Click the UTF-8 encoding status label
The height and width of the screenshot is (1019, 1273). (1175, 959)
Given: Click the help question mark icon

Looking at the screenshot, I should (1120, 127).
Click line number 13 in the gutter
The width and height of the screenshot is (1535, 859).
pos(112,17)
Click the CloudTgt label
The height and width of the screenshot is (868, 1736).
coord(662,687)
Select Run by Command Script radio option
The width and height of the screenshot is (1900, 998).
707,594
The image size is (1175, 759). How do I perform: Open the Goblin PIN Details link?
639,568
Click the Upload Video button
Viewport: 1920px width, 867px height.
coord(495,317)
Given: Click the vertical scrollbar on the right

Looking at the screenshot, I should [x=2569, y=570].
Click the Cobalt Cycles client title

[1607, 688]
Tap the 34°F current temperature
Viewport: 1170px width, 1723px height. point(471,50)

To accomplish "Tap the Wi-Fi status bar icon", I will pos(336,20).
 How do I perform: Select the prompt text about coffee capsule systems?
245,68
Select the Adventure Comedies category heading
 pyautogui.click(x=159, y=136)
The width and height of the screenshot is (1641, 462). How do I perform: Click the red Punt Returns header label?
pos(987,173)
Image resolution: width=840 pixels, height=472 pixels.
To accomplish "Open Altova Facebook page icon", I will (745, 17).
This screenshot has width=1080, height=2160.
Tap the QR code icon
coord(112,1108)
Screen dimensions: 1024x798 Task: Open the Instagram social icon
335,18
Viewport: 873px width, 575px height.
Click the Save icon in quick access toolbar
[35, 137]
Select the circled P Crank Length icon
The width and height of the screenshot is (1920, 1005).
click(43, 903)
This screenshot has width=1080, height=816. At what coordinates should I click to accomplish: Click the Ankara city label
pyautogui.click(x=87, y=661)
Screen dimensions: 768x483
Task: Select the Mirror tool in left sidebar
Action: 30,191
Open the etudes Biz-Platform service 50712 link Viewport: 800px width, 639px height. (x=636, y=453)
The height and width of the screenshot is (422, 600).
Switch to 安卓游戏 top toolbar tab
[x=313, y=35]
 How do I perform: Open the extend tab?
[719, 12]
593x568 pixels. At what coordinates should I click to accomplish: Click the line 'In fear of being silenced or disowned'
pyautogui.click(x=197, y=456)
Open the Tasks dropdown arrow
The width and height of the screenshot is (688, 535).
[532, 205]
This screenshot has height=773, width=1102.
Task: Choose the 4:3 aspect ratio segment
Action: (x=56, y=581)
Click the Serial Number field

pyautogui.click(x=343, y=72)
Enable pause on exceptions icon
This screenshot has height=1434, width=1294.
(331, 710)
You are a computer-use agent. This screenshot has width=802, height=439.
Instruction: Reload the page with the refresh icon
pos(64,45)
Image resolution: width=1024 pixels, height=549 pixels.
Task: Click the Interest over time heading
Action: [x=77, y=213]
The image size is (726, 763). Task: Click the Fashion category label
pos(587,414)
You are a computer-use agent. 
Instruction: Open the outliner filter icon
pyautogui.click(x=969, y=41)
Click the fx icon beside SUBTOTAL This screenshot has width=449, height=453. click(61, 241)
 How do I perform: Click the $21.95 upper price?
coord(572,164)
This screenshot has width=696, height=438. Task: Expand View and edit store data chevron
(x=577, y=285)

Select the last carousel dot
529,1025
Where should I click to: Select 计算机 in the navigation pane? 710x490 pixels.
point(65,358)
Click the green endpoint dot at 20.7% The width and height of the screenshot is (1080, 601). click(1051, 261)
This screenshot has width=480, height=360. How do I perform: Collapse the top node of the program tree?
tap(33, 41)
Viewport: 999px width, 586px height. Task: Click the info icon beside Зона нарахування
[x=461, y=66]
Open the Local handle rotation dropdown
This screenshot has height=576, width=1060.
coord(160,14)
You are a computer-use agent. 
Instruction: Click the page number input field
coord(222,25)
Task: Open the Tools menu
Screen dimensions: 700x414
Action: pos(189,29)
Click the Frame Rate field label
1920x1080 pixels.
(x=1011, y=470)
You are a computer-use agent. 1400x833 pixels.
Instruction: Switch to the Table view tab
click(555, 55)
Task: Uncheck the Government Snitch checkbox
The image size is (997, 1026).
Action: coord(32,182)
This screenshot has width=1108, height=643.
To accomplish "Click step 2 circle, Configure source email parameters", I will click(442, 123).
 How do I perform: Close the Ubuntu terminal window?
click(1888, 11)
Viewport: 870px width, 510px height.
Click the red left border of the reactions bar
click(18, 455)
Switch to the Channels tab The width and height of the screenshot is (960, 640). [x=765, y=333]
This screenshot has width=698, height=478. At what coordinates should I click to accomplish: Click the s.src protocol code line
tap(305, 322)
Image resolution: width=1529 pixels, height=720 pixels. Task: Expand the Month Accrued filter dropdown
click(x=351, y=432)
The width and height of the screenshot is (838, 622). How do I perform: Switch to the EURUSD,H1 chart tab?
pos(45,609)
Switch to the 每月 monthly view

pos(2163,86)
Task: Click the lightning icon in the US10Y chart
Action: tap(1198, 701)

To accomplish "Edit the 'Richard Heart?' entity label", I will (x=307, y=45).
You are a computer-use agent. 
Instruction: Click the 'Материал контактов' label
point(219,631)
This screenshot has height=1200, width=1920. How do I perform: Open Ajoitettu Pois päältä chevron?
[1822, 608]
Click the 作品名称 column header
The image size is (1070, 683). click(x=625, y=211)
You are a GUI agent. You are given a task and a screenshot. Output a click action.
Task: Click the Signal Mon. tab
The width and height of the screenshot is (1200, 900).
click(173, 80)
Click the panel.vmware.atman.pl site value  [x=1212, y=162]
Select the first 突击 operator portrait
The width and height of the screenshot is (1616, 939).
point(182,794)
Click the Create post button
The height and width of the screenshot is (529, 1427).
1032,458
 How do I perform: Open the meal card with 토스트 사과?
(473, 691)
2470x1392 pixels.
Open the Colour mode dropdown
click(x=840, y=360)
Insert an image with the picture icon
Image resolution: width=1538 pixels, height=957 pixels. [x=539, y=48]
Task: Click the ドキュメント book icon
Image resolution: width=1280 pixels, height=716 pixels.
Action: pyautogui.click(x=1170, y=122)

| WHAT IS NEEDED |
Copy down the complete data exactly as supplied.

| SOLUTION |
Click the UTF-8 encoding status label
The height and width of the screenshot is (1019, 1273). (1175, 959)
Given: Click the help question mark icon

Looking at the screenshot, I should (1120, 127).
Click line number 13 in the gutter
The width and height of the screenshot is (1535, 859).
pos(112,17)
Click the CloudTgt label
The height and width of the screenshot is (868, 1736).
coord(662,687)
Select Run by Command Script radio option
The width and height of the screenshot is (1900, 998).
707,594
The image size is (1175, 759). How do I perform: Open the Goblin PIN Details link?
639,568
Click the Upload Video button
Viewport: 1920px width, 867px height.
coord(495,317)
Given: Click the vertical scrollbar on the right

Looking at the screenshot, I should [x=2569, y=570].
Click the Cobalt Cycles client title

[1607, 688]
Tap the 34°F current temperature
Viewport: 1170px width, 1723px height. point(471,50)

To accomplish "Tap the Wi-Fi status bar icon", I will pos(336,20).
 How do I perform: Select the prompt text about coffee capsule systems?
245,68
Select the Adventure Comedies category heading
 pyautogui.click(x=159, y=136)
The width and height of the screenshot is (1641, 462). How do I perform: Click the red Punt Returns header label?
pos(987,173)
Image resolution: width=840 pixels, height=472 pixels.
To accomplish "Open Altova Facebook page icon", I will (745, 17).
This screenshot has width=1080, height=2160.
Tap the QR code icon
coord(112,1108)
Screen dimensions: 1024x798 Task: Open the Instagram social icon
335,18
Viewport: 873px width, 575px height.
Click the Save icon in quick access toolbar
[35, 137]
Select the circled P Crank Length icon
The width and height of the screenshot is (1920, 1005).
click(43, 903)
This screenshot has width=1080, height=816. At what coordinates should I click to accomplish: Click the Ankara city label
pyautogui.click(x=87, y=661)
Screen dimensions: 768x483
Task: Select the Mirror tool in left sidebar
Action: 30,191
Open the etudes Biz-Platform service 50712 link Viewport: 800px width, 639px height. (x=636, y=453)
The height and width of the screenshot is (422, 600).
Switch to 安卓游戏 top toolbar tab
[x=313, y=35]
 How do I perform: Open the extend tab?
[719, 12]
593x568 pixels. At what coordinates should I click to accomplish: Click the line 'In fear of being silenced or disowned'
pyautogui.click(x=197, y=456)
Open the Tasks dropdown arrow
The width and height of the screenshot is (688, 535).
[532, 205]
This screenshot has height=773, width=1102.
Task: Choose the 4:3 aspect ratio segment
Action: (x=56, y=581)
Click the Serial Number field

pyautogui.click(x=343, y=72)
Enable pause on exceptions icon
This screenshot has height=1434, width=1294.
(331, 710)
You are a computer-use agent. This screenshot has width=802, height=439.
Instruction: Reload the page with the refresh icon
pos(64,45)
Image resolution: width=1024 pixels, height=549 pixels.
Task: Click the Interest over time heading
Action: [x=77, y=213]
The image size is (726, 763). Task: Click the Fashion category label
pos(587,414)
You are a computer-use agent. 
Instruction: Open the outliner filter icon
pyautogui.click(x=969, y=41)
Click the fx icon beside SUBTOTAL This screenshot has width=449, height=453. click(61, 241)
 How do I perform: Click the $21.95 upper price?
coord(572,164)
This screenshot has width=696, height=438. Task: Expand View and edit store data chevron
(x=577, y=285)

Select the last carousel dot
529,1025
Where should I click to: Select 计算机 in the navigation pane? 710x490 pixels.
point(65,358)
Click the green endpoint dot at 20.7% The width and height of the screenshot is (1080, 601). click(1051, 261)
This screenshot has width=480, height=360. How do I perform: Collapse the top node of the program tree?
tap(33, 41)
Viewport: 999px width, 586px height. Task: Click the info icon beside Зона нарахування
[x=461, y=66]
Open the Local handle rotation dropdown
This screenshot has height=576, width=1060.
coord(160,14)
You are a computer-use agent. 
Instruction: Click the page number input field
coord(222,25)
Task: Open the Tools menu
Screen dimensions: 700x414
Action: pos(189,29)
Click the Frame Rate field label
1920x1080 pixels.
(x=1011, y=470)
You are a computer-use agent. 1400x833 pixels.
Instruction: Switch to the Table view tab
click(555, 55)
Task: Uncheck the Government Snitch checkbox
The image size is (997, 1026).
Action: coord(32,182)
This screenshot has width=1108, height=643.
To accomplish "Click step 2 circle, Configure source email parameters", I will click(442, 123).
 How do I perform: Close the Ubuntu terminal window?
click(1888, 11)
Viewport: 870px width, 510px height.
Click the red left border of the reactions bar
click(18, 455)
Switch to the Channels tab The width and height of the screenshot is (960, 640). [x=765, y=333]
This screenshot has width=698, height=478. At what coordinates should I click to accomplish: Click the s.src protocol code line
tap(305, 322)
Image resolution: width=1529 pixels, height=720 pixels. Task: Expand the Month Accrued filter dropdown
click(x=351, y=432)
The width and height of the screenshot is (838, 622). How do I perform: Switch to the EURUSD,H1 chart tab?
pos(45,609)
Switch to the 每月 monthly view

pos(2163,86)
Task: Click the lightning icon in the US10Y chart
Action: tap(1198, 701)

To accomplish "Edit the 'Richard Heart?' entity label", I will (x=307, y=45).
You are a computer-use agent. 
Instruction: Click the 'Материал контактов' label
point(219,631)
This screenshot has height=1200, width=1920. How do I perform: Open Ajoitettu Pois päältä chevron?
[1822, 608]
Click the 作品名称 column header
The image size is (1070, 683). click(x=625, y=211)
You are a GUI agent. You are given a task and a screenshot. Output a click action.
Task: Click the Signal Mon. tab
The width and height of the screenshot is (1200, 900).
click(173, 80)
Click the panel.vmware.atman.pl site value  [x=1212, y=162]
Select the first 突击 operator portrait
The width and height of the screenshot is (1616, 939).
point(182,794)
Click the Create post button
The height and width of the screenshot is (529, 1427).
1032,458
 How do I perform: Open the meal card with 토스트 사과?
(473, 691)
2470x1392 pixels.
Open the Colour mode dropdown
click(x=840, y=360)
Insert an image with the picture icon
Image resolution: width=1538 pixels, height=957 pixels. [x=539, y=48]
Task: Click the ドキュメント book icon
Image resolution: width=1280 pixels, height=716 pixels.
Action: pyautogui.click(x=1170, y=122)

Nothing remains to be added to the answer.